Spruch:
Der Nichtigkeitsbeschwerde wird Folge gegeben, das angefochtene Urteil aufgehoben und die Sache zu neuer Verhandlung und Entscheidung an das Erstgericht verwiesen.
Mit ihren Berufungen werden die Staatsanwaltschaft und der Angeklagte auf diese Entscheidung verwiesen.
Text
Gründe:
Mit dem angefochtenen Urteil wurde Wolfgang Z***** des Vergehens des versuchten Landzwangs nach §§ 15, 275 StGB schuldig erkannt. Danach hat er am 19. Dezember 2001 in Wien dadurch, dass er um 9.05 Uhr beim Polizeinotruf 133 anrief und ankündigte, im "Zentrum Simmering" werde in einer Stunde eine Bombe losgehen, einen großen Personenkreis durch eine Drohung mit einem Angriff auf Leben, Gesundheit und körperliche Unversehrtheit in Furcht und Unruhe zu versetzen versucht.
Rechtliche Beurteilung
Der Angeklagte bekämpft den Schuldspruch mit einer auf § 281 Abs 1 Z 10 StPO gestützten Nichtigkeitsbeschwerde, der Berechtigung zukommt. Wie die Subsumtionsrüge der Sache nach zutreffend ausführt, sind dem Schöffenurteil keine tauglichen Feststellungen zu entnehmen, die eine Beurteilung ermöglichen, ob es vom Vorsatz des Angeklagten erfasst war, einen großer Personenkreis in Furcht und Unruhe zu versetzen (Steininger, WK2 § 275 Rz 10). Zum einen wird mit den - erst in der Beweiswürdigung des Urteils enthaltenen - Konstatierungen, der Angeklagte habe es "riskiert, dass ein unbestimmt großer Personenkreis in Furcht und Unruhe versetzt wird", sowie es sei erwiesen, "dass er auch zumindest ernsthaft mit der Möglichkeit rechnen musste, dass ein unbestimmt großer Personenkreis in Furcht und Unruhe versetzt wird" (jeweils US 6), lediglich bewusste Fahrlässigkeit, nicht aber bedingter Vorsatz dargetan. Letzterer erfordert nämlich, dass der Täter die Verwirklichung des gesetzlichen Tatbilds ernstlich für möglich hält und sich mit ihr abfindet (§ 5 Abs 1 StGB). Zum anderen bedarf es auch einer - hier nicht erfolgten - zahlenmäßigen Erfassung des vom Vorsatz des Angeklagten umfassten Personenkreises, um eine Aussage darüber treffen zu können, ob dieser als groß iSd § 275 StGB zu werten ist.
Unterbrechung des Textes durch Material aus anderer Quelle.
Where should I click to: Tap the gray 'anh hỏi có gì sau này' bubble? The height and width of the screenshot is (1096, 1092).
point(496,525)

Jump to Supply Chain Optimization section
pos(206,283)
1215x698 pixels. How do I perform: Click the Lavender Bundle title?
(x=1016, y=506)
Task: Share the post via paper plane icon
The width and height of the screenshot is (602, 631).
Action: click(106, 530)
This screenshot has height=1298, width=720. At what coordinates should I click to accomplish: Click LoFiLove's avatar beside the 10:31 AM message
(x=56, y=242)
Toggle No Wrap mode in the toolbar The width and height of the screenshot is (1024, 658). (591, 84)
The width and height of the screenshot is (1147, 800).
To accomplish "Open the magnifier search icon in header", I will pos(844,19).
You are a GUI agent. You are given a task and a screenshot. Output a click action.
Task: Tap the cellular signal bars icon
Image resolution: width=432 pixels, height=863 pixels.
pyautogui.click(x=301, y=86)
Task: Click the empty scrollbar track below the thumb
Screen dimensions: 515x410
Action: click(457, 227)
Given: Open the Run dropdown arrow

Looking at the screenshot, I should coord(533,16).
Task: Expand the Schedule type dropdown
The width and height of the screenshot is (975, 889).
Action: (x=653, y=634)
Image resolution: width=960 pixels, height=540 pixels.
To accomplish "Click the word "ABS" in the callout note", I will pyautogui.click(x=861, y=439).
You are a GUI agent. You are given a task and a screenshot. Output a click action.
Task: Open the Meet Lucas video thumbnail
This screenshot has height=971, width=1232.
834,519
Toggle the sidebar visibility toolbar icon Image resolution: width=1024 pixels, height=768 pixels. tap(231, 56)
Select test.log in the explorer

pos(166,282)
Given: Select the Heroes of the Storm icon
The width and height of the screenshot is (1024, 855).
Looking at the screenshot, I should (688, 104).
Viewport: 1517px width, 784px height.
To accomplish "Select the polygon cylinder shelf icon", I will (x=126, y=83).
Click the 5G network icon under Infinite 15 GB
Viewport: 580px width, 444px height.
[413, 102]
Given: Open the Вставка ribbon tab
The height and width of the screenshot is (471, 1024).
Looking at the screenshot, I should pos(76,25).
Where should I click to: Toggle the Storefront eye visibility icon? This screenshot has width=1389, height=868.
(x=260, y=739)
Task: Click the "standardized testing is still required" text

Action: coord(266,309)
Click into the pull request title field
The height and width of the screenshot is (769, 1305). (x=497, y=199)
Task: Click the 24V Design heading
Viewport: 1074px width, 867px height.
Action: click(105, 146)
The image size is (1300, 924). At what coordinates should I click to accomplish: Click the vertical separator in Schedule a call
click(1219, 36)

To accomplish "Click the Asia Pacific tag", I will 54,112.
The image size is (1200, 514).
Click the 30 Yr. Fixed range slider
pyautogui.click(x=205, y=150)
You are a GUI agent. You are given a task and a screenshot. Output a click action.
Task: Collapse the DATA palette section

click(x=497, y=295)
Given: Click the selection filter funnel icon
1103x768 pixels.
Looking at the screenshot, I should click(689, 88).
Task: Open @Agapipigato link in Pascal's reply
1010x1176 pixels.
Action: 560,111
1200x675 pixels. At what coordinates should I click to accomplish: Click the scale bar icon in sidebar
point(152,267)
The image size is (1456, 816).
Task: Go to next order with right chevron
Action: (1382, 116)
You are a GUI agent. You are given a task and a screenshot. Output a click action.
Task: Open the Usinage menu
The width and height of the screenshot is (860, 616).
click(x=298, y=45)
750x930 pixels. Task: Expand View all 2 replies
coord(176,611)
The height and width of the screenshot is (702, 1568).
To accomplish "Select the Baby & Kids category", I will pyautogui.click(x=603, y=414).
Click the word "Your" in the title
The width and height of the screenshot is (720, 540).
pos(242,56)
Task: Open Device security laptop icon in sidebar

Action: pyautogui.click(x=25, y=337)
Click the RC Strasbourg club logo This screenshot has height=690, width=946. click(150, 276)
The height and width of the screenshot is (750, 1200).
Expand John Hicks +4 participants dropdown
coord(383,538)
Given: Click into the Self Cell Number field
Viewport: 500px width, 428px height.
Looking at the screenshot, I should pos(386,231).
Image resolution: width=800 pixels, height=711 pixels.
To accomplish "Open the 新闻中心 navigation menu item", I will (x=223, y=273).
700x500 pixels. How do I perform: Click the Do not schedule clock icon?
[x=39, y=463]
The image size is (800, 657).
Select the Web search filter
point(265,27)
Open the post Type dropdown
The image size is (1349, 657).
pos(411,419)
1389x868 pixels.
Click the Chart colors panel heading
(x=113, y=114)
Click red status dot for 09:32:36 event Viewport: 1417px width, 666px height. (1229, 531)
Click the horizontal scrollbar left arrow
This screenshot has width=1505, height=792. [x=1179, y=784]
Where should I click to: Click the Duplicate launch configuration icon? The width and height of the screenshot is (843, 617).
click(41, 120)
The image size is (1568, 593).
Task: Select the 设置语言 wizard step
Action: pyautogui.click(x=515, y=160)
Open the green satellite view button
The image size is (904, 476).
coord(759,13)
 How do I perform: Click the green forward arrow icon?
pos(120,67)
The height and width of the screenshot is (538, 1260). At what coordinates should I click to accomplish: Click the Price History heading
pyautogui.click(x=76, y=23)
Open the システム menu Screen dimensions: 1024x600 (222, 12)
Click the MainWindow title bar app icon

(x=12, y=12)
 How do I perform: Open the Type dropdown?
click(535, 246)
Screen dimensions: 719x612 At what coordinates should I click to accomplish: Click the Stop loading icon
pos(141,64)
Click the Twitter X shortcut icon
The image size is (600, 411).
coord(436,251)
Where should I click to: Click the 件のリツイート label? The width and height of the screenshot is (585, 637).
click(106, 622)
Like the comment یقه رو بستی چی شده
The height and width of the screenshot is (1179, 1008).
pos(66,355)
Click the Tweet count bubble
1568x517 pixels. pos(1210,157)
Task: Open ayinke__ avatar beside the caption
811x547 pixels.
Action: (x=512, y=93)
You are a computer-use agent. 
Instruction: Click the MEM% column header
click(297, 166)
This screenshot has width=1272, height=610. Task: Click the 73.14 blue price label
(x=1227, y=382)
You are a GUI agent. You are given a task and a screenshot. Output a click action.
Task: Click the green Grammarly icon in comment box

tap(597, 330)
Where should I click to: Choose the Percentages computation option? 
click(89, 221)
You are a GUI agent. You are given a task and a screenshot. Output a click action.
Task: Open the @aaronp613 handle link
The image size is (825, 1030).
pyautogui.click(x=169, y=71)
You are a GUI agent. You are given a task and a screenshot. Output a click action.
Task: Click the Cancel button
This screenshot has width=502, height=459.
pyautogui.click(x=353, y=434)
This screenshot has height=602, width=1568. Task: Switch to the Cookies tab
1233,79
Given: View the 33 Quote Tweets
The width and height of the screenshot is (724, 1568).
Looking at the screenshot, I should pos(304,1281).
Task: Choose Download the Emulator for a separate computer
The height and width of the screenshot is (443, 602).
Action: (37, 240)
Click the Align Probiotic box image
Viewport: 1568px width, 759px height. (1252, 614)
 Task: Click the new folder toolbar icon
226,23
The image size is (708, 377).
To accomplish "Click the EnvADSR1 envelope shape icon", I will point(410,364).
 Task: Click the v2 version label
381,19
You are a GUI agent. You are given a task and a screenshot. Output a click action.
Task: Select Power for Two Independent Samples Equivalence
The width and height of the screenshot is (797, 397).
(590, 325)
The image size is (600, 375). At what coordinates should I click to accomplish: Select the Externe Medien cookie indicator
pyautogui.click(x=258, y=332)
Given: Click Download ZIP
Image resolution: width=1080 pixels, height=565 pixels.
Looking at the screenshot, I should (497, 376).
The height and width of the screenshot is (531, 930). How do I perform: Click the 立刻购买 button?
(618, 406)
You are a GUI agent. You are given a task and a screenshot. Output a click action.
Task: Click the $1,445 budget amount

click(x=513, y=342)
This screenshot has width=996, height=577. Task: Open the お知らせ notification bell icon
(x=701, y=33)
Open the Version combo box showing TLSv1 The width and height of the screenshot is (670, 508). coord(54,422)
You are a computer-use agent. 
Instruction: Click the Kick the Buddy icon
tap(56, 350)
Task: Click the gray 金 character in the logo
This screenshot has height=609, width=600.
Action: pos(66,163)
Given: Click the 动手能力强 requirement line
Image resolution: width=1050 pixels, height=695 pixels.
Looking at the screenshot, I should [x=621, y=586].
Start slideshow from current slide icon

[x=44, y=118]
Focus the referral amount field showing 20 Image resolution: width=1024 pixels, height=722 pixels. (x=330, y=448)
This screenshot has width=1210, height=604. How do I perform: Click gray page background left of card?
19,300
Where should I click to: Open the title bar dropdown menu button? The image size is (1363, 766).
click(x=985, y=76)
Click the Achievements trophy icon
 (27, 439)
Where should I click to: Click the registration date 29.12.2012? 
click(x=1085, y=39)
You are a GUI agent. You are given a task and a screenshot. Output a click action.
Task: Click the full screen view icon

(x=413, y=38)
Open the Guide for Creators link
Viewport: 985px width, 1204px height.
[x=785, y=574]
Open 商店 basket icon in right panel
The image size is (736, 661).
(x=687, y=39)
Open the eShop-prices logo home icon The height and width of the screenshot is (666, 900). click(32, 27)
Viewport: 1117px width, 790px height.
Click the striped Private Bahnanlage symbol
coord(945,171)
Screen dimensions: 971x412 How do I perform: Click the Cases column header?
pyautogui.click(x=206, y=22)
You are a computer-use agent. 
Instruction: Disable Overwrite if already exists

Weil das Urteil auch keine eine abweichende rechtliche Beurteilung zulassenden (s unten) Feststellungen zur inneren Tatseite enthält, war es in nichtöffentlicher Sitzung aufzuheben und die Verfahrenserneuerung anzuordnen (§ 285e StPO).
Im zweiten Rechtsgang wird das Erstgericht zu prüfen haben, wieviele Personen zur fraglichen Zeit im Einkaufszentrum Simmering waren und ob es vom (zumindest bedingten) Vorsatz des Angeklagten umfasst war, einen großen Personenkreis (der ab einer Zahl von rund 800 Personen anzunehmen ist; vgl Steininger, WK2 § 275 Rz 4 f), in Furcht und Unruhe zu versetzen. Beweiswürdigungsmäßig wird sich das Gericht - wie die Nichtigkeitsbeschwerde (der Sache nach aus Z 5) ebenfalls richtig aufzeigt - dabei mit der Verantwortung des Angeklagten zur subjektiven Tatseite eingehender als bisher auseinander zu setzen haben, zumal es - wie auch der konkrete Fall zeigt - keineswegs selbstverständlich ist, dass ein aufgrund einer Bombendrohung vorgenommener Polizeieinsatz zur Bekanntgabe des Einsatzgrundes oder des Grundes für die Räumung des gefährdeten Bereichs an einen großen Personenkreis führt.
Sollte der Tatbestand des § 275 StGB nicht verwirklicht worden sein, kommt - entsprechende Feststellungen vorausgesetzt - eine Beurteilung der Tat nach § 107 Abs 1 und 2 StGB (Steininger aaO Rz 12; EvBl 1982/29) sowie (gegebenenfalls idealkonkurrierend) nach § 298 Abs 1 StGB (Leukauf/Steininger Komm3 § 298 RN 7) in Betracht.